Probably my very favorite part of the whole trip was getting to sit in on the practice session before their stage performance. Fiddler, Josh Goforth, appeared to be the band’s music coordinator as he would call out songs, parts, and riffs for them to practice. Bassist, Gary Creed, being the newest band member, paid close attention to each part making certain that he had everything perfect. Of course Gary is professional and no stranger to bluegrass as he played several years for Randy Waller & the Country Gentlemen, as well as several other big name bands. Banjo player, Ben Greene, effortlessly plucked out his part on his 5-string, as Jerry Butler and Lorraine Jordan both joined in solidifying the band’s awesome sound. I could have left the festival at that point and been happy, as I was thoroughly entertained.
The first band on stage was Peanut Faircloth & Bluebird Special. Peanut Faircloth is well known throughout bluegrass and has been entertaining audiences for many years. He told lots of old stories and jokes, keeping the audience laughing. He was also the festival’s Emcee throughout the whole day and kept things running very smoothly and on time. Carolina Road was on next and they took to the stage and took over. If there was anyone in the audience that had never heard of the band, they left there that day as a huge fan. While all groups that performed did a fine job, Carolina Road was without a doubt the hot band of the day. They are not just a group of folks that went out and bought themselves some bluegrass instruments and decided to try and play, no sir, these people are talented professionals and in it for life. The only performance that I heard yesterday that was any better than their first set on stage, was their performance on the second set. From my front row seat in the grass just 10-feet from the stage, I felt like I was in Bluegrass Heaven. Speaking of Heaven, in my opinion Carolina Road’s gospel numbers are their best. Judging from the audience’s reaction, I was not alone in my thinking. Loud whooping, hollering, whistling, and clapping could be heard ringing from the hillside after each song was played. Fans will be delighted to know that Carolina Road has just finished an all-new Gospel CD and should be released within the next few weeks. I can’t wait to get my hands on that!

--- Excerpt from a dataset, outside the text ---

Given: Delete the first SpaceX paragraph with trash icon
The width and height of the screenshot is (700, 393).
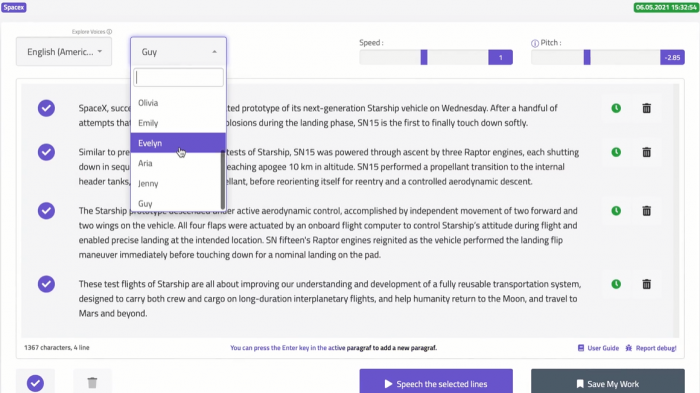Looking at the screenshot, I should tap(646, 108).
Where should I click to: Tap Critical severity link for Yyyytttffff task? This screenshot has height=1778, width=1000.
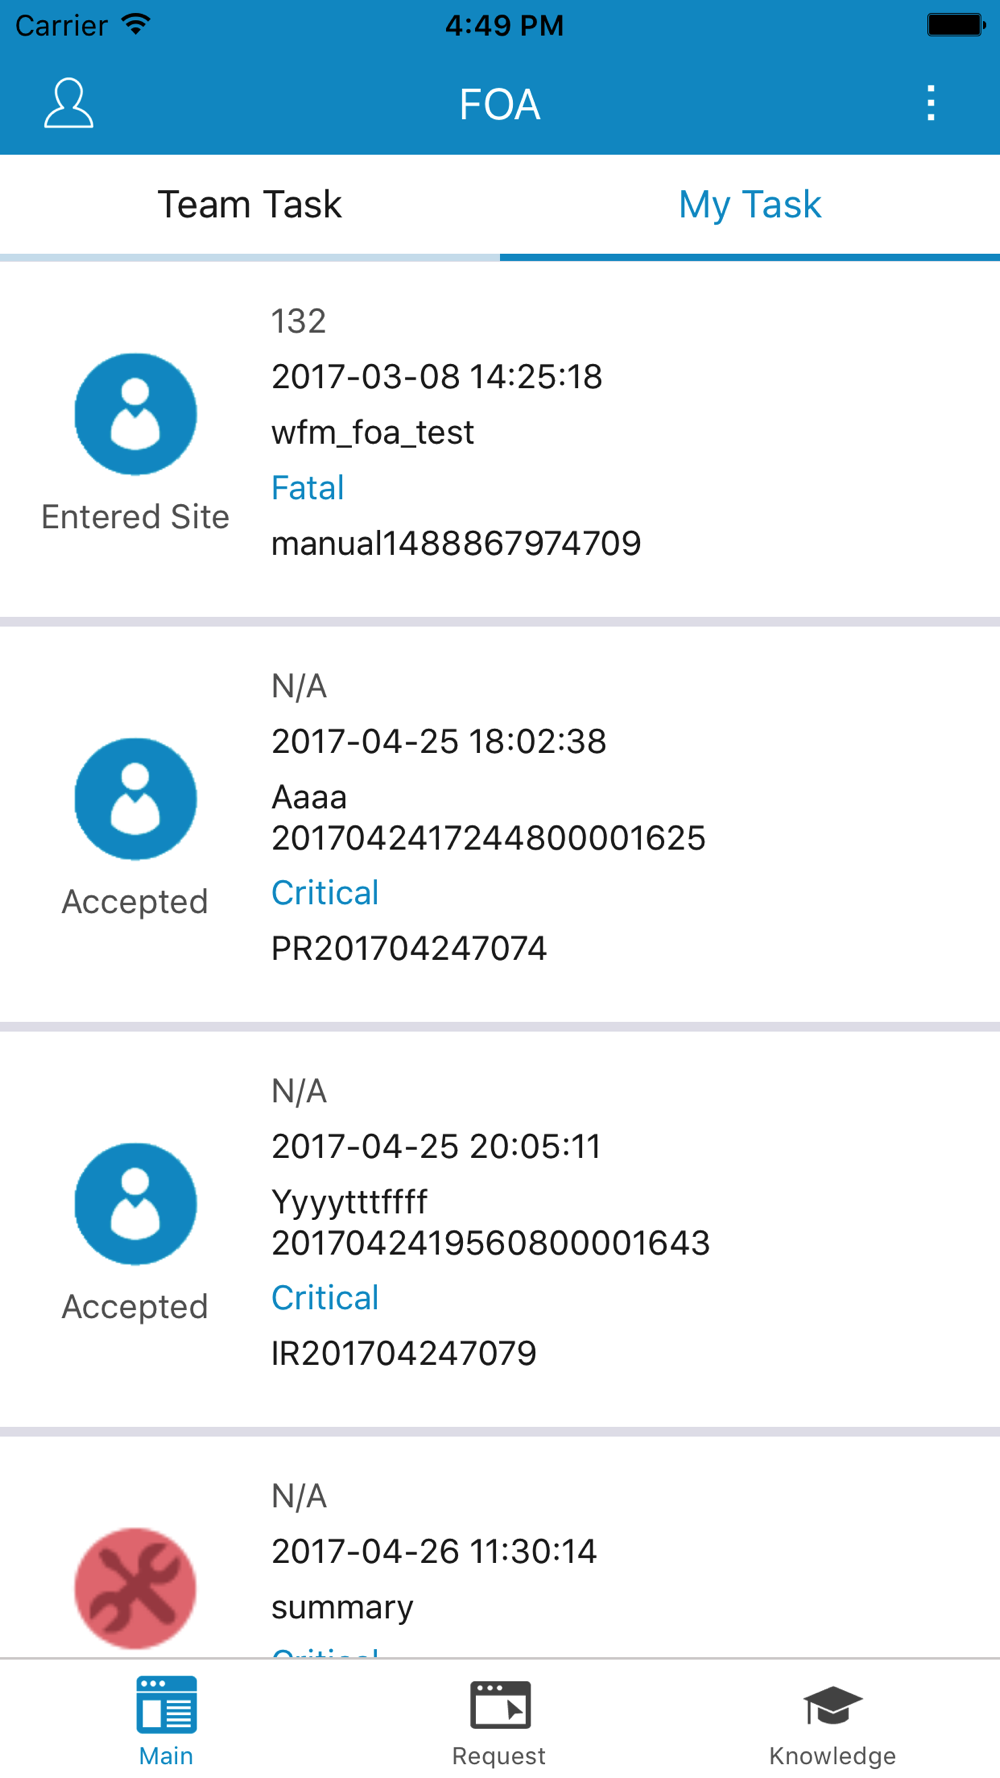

After the band’s performance, eager folks wanting to buy Carolina Road merchandise swamped their product table. Even though they had just performed a solid hour of hard-hitting bluegrass in very hot conditions, I watched as they warmly greeted each person, signed numerous autographs, and posed for pictures. Try finding that kind of hospitality in other genres of music. I’m positive that Carolina Road added many new folks to their long list of fans.
Like the old saying goes, all good things must come to an end. I could have stayed on for many more hours but the time came that we had to pack things up and head back to Knoxville. It was a day that I’ll never forget and I deeply appreciate Jerry and the rest of the band for allowing me to tag along. I hope I wasn’t too much of a pest!
Below is the complete lineup of bands that performed yesterday:
Peanut Fairchild & Bluebird Special
Lorraine Jordan & Carolina Road
The Mueller’s, a family group from Maine. They traveled over 1200 miles to perform at the festival.
Randy Waller & The Country Gentlemen
Bobby Osborne & the Rocky Top X-Press. Bobby is of course one of the famous Osborne Bros.